**OBJECTIVE**
In the records from the line with "This screenshot has width=1377, height=852." up to and including the line with "coord(304,325)", switch "Open" to "Select" and give those lines again with nothing else changed. Leave the pictures out.

**RECORDS PROVIDED**
++++++++++++++++++++

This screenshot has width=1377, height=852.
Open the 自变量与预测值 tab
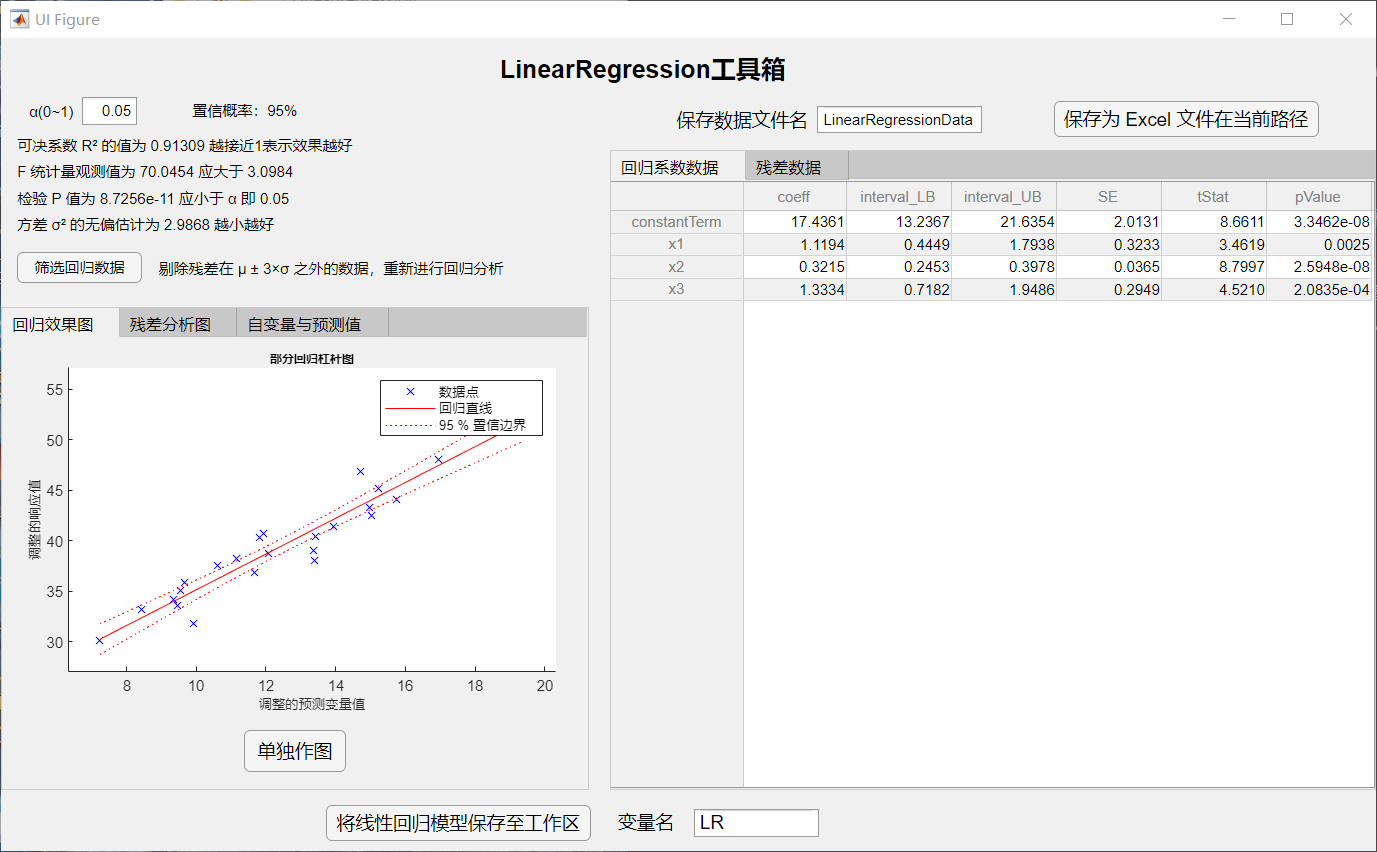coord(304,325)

++++++++++++++++++++

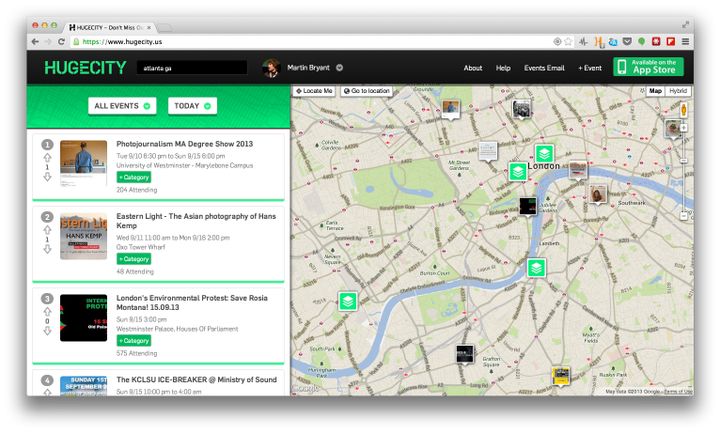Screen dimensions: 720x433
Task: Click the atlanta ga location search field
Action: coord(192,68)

++++++++++++++++++++

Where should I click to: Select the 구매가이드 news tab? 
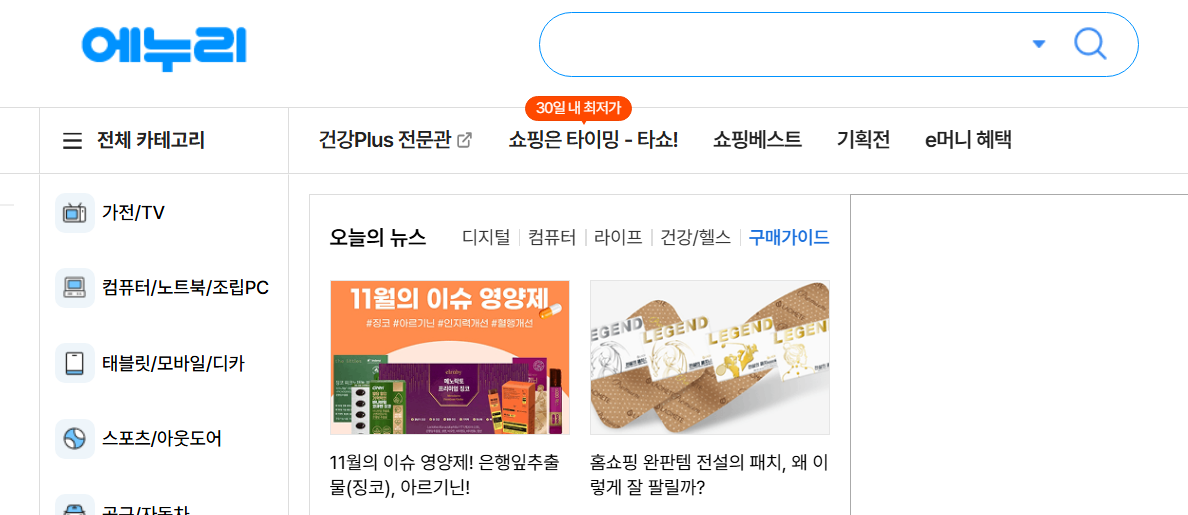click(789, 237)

++++++++++++++++++++

**WRITTEN SOLUTION**
This screenshot has width=1377, height=852.
Select the 自变量与预测值 tab
coord(304,325)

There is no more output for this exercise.